Saved data entries:

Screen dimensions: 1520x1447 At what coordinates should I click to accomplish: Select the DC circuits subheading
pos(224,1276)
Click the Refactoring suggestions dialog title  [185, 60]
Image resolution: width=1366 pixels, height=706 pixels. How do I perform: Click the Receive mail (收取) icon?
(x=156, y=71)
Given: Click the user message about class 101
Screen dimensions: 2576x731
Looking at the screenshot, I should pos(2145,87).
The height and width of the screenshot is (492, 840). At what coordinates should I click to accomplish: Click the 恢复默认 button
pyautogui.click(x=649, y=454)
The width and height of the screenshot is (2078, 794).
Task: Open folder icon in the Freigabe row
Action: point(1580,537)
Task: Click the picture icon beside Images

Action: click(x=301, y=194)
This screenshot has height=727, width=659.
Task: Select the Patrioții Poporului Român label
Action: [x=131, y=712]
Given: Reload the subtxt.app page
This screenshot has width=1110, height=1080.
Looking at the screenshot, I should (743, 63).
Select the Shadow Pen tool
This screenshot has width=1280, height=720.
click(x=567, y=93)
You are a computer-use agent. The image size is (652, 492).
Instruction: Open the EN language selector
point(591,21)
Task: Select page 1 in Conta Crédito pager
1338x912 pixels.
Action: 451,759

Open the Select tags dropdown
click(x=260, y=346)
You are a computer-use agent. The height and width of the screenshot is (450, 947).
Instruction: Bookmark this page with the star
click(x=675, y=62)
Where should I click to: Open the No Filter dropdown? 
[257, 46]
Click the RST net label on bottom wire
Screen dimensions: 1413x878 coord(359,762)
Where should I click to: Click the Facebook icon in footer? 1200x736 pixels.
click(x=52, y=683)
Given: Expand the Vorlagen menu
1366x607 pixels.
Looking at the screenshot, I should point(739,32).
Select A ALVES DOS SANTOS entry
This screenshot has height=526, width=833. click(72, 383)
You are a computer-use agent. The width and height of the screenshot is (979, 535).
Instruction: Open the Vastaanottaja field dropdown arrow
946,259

* [TASK GOAL]: Each record above has to be retyped exactly, with nothing left out.

* [PROBLEM SOLUTION]:
Screen dimensions: 1520x1447 At what coordinates should I click to accomplish: Select the DC circuits subheading
pos(224,1276)
Click the Refactoring suggestions dialog title  [185, 60]
Image resolution: width=1366 pixels, height=706 pixels. How do I perform: Click the Receive mail (收取) icon?
(x=156, y=71)
Given: Click the user message about class 101
Screen dimensions: 2576x731
Looking at the screenshot, I should pos(2145,87).
The height and width of the screenshot is (492, 840). At what coordinates should I click to accomplish: Click the 恢复默认 button
pyautogui.click(x=649, y=454)
The width and height of the screenshot is (2078, 794).
Task: Open folder icon in the Freigabe row
Action: point(1580,537)
Task: Click the picture icon beside Images

Action: click(x=301, y=194)
This screenshot has height=727, width=659.
Task: Select the Patrioții Poporului Român label
Action: [x=131, y=712]
Given: Reload the subtxt.app page
This screenshot has width=1110, height=1080.
Looking at the screenshot, I should (743, 63).
Select the Shadow Pen tool
This screenshot has width=1280, height=720.
click(x=567, y=93)
You are a computer-use agent. The image size is (652, 492).
Instruction: Open the EN language selector
point(591,21)
Task: Select page 1 in Conta Crédito pager
1338x912 pixels.
Action: 451,759

Open the Select tags dropdown
click(x=260, y=346)
You are a computer-use agent. The height and width of the screenshot is (450, 947).
Instruction: Bookmark this page with the star
click(x=675, y=62)
Where should I click to: Open the No Filter dropdown? 
[257, 46]
Click the RST net label on bottom wire
Screen dimensions: 1413x878 coord(359,762)
Where should I click to: Click the Facebook icon in footer? 1200x736 pixels.
click(x=52, y=683)
Given: Expand the Vorlagen menu
1366x607 pixels.
Looking at the screenshot, I should point(739,32).
Select A ALVES DOS SANTOS entry
This screenshot has height=526, width=833. click(72, 383)
You are a computer-use agent. The width and height of the screenshot is (979, 535).
Instruction: Open the Vastaanottaja field dropdown arrow
946,259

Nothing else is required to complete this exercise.